◆ WORK TO BE COMPLETED
Scan the material for the string "link" and copy out every line in which it occurs.

● ● ● ● ●

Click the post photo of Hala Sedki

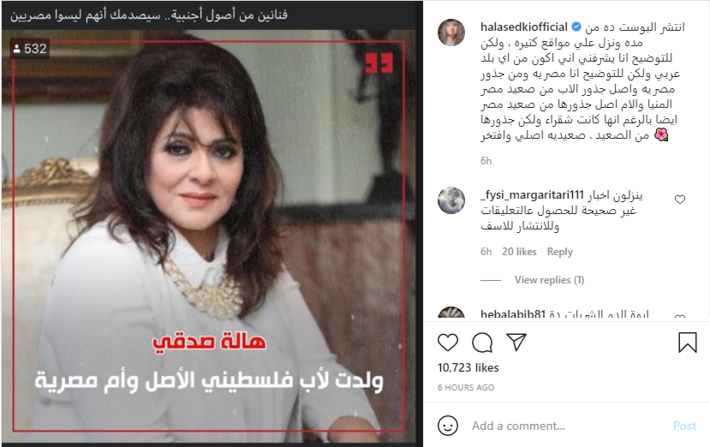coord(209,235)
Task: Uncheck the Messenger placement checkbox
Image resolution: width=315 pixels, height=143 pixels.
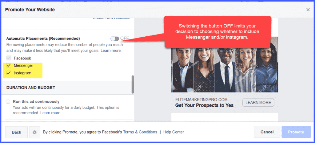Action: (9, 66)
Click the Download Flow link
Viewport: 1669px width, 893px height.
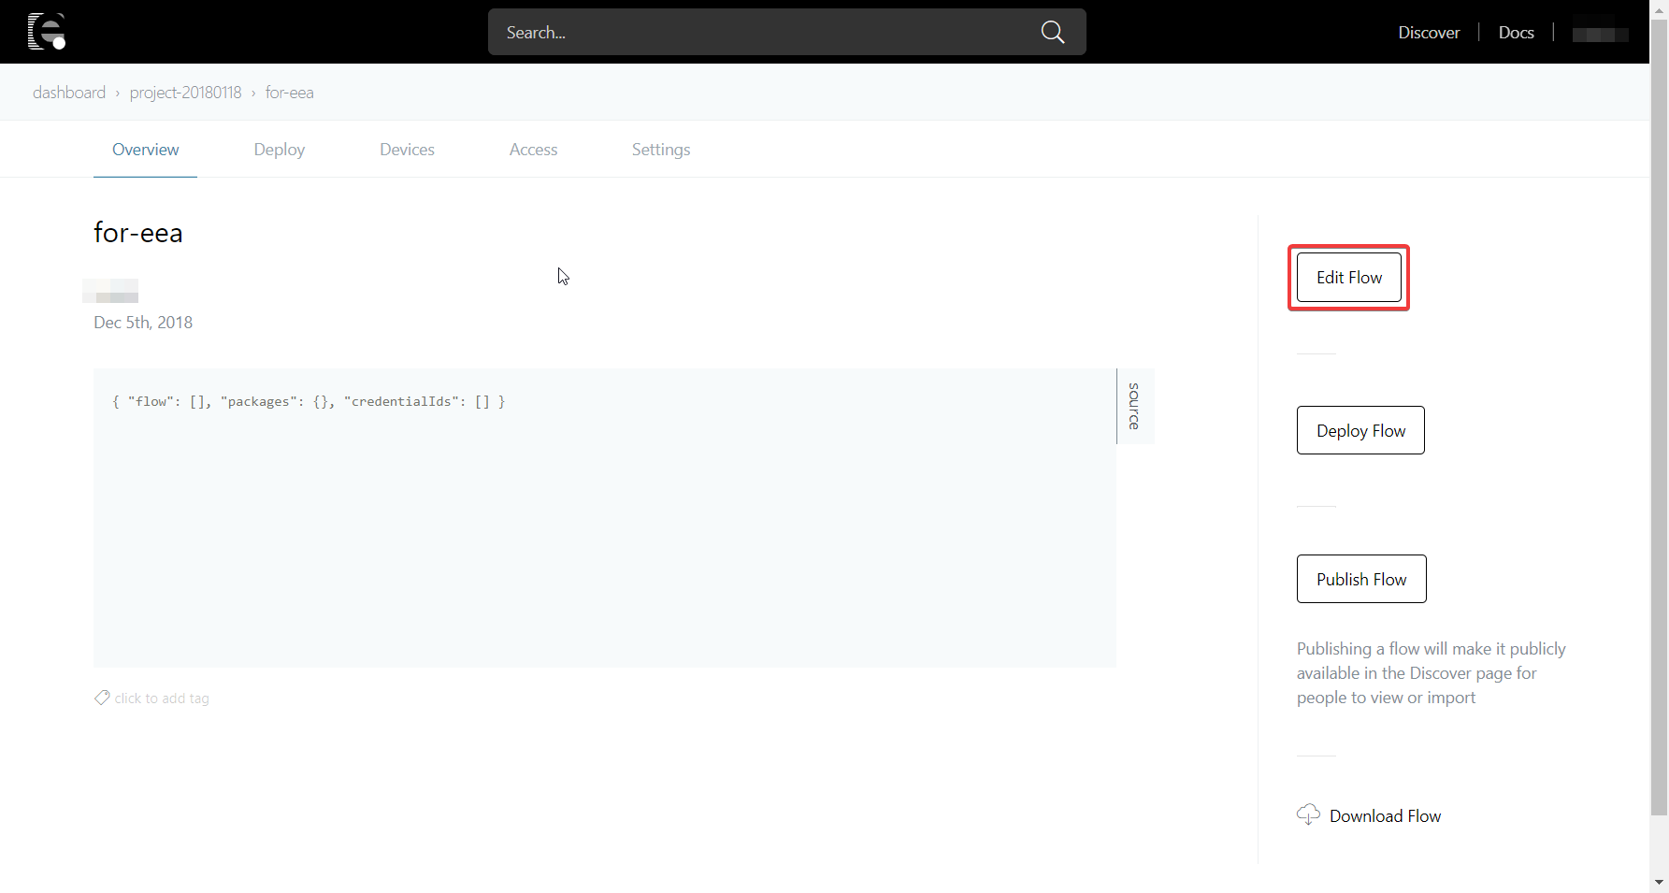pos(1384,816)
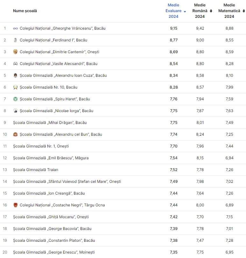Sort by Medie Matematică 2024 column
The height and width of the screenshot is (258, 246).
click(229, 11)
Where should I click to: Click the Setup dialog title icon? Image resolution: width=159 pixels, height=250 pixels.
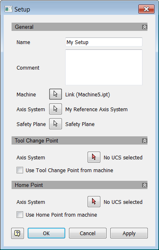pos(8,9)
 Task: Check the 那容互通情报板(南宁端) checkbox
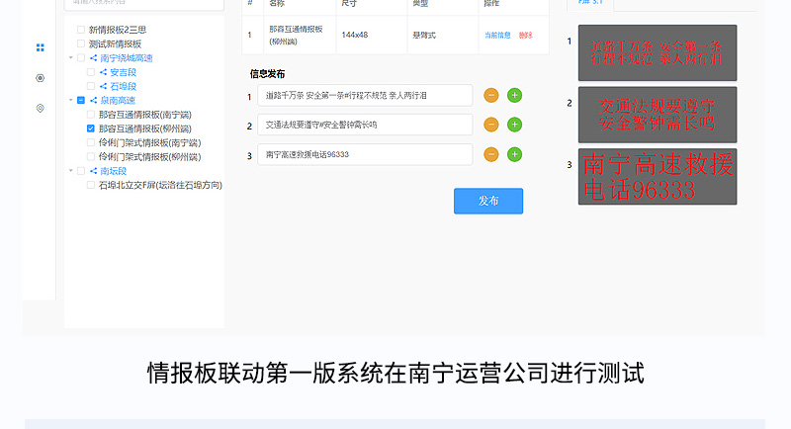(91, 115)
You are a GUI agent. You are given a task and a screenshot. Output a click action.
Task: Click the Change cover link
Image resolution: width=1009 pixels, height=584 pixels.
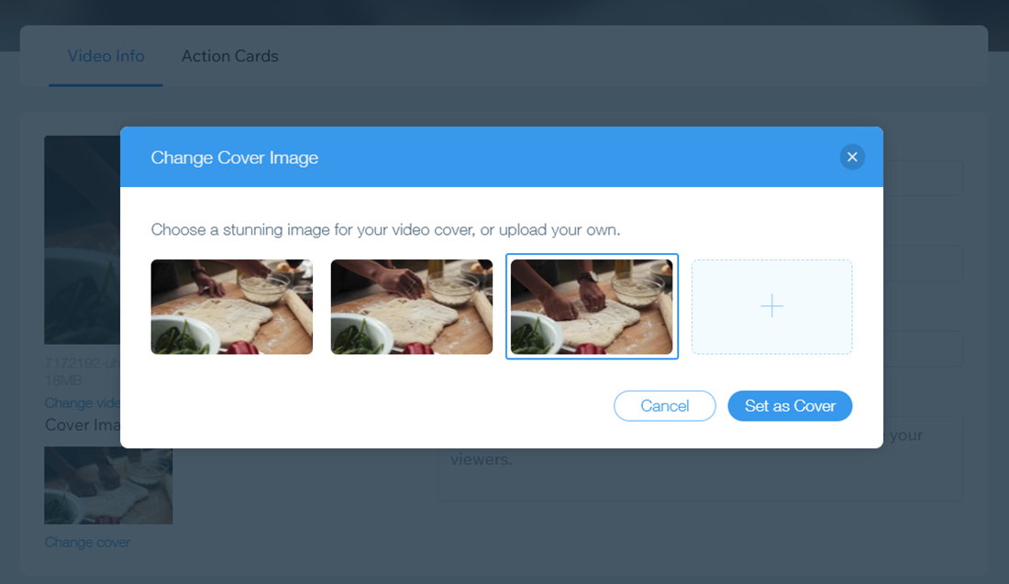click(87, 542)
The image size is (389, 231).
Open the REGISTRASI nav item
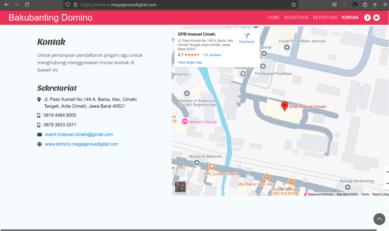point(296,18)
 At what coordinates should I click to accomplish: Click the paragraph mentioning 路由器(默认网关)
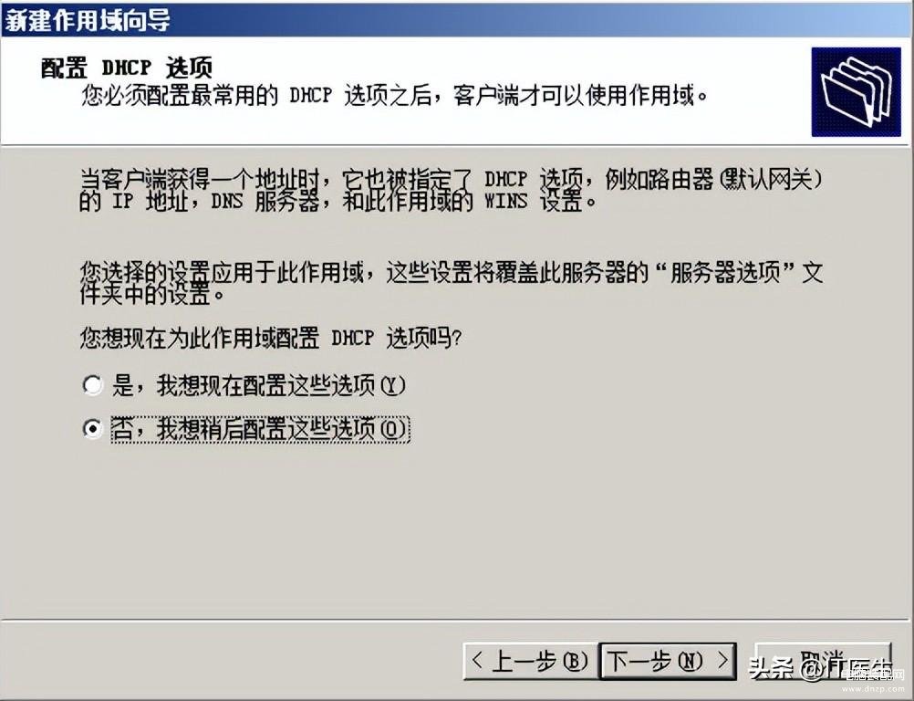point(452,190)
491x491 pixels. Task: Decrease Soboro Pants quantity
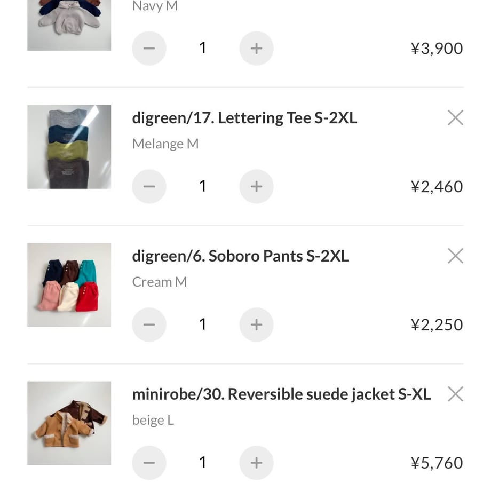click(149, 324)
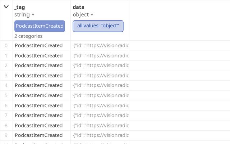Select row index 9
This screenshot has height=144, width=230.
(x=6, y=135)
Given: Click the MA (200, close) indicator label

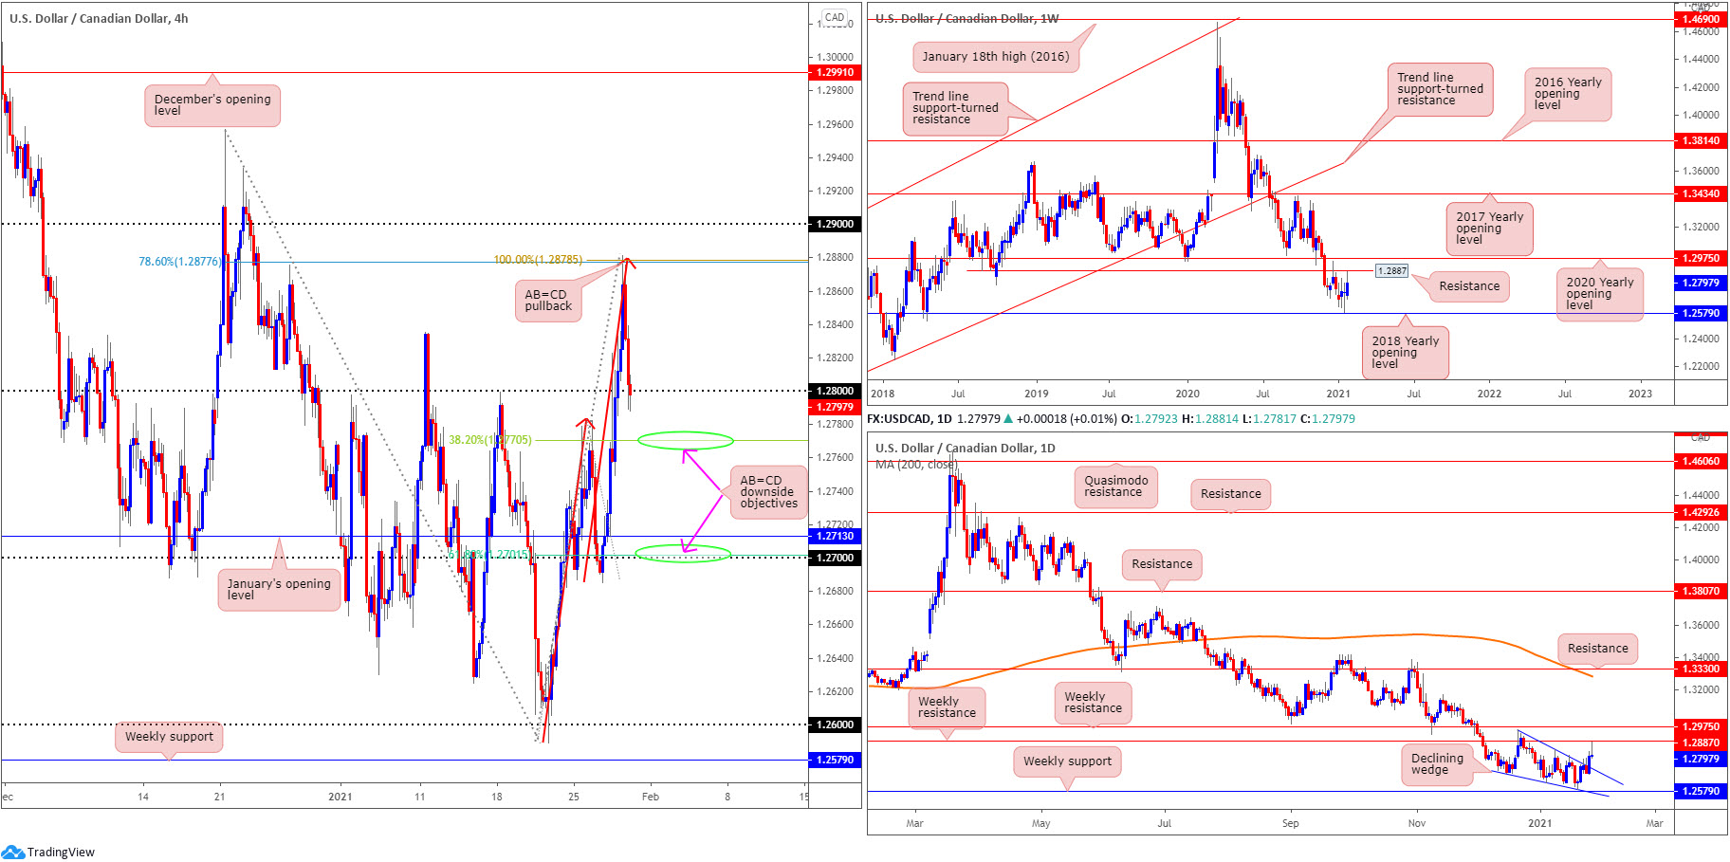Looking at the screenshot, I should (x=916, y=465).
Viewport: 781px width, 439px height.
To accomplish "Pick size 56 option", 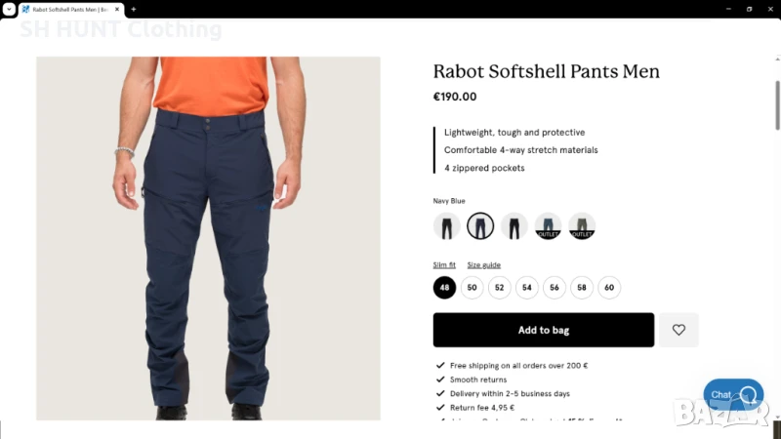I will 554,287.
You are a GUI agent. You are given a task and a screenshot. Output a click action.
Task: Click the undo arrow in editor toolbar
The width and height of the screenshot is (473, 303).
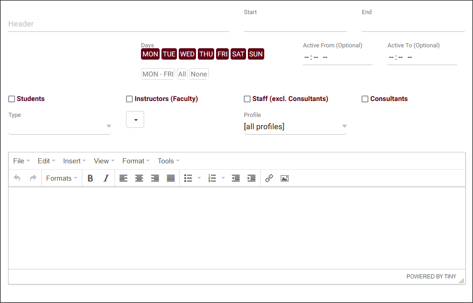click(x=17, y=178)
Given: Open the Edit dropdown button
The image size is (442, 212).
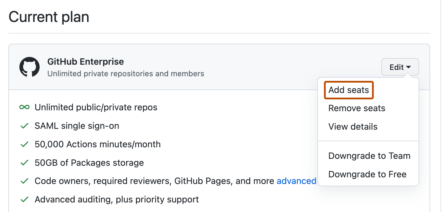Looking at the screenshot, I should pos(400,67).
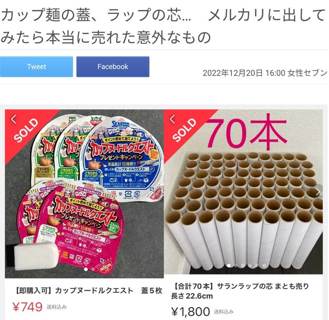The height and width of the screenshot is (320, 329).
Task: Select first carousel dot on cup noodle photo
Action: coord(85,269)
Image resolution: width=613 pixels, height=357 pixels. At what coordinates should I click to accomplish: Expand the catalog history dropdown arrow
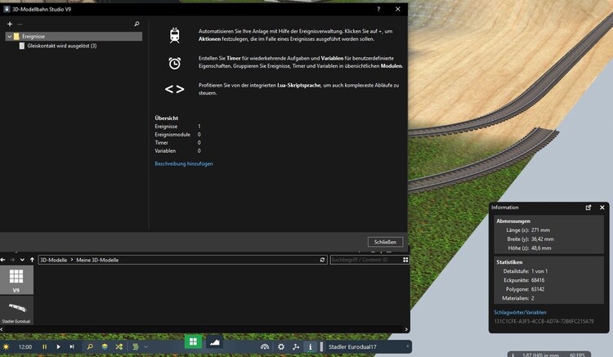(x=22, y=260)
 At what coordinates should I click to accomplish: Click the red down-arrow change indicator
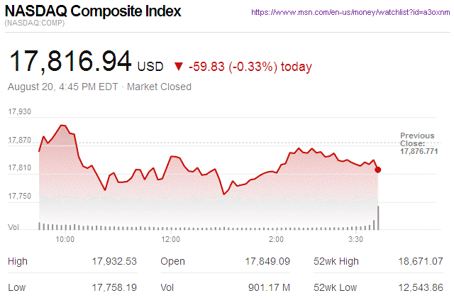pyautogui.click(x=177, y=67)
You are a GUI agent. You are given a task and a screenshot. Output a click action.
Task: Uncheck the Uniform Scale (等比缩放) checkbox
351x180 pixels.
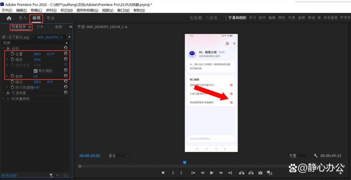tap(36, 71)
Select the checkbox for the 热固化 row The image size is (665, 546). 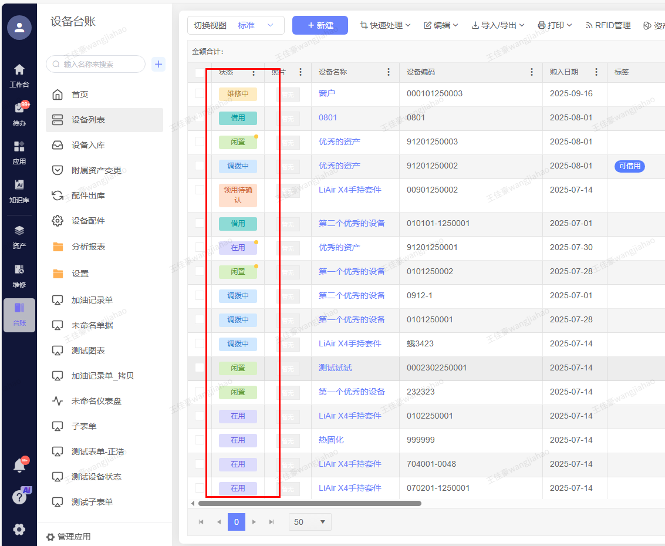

● ● ● ● ●

◆ WRITTEN RESPONSE
Click the Download Flow link
Task: Click the Change cover link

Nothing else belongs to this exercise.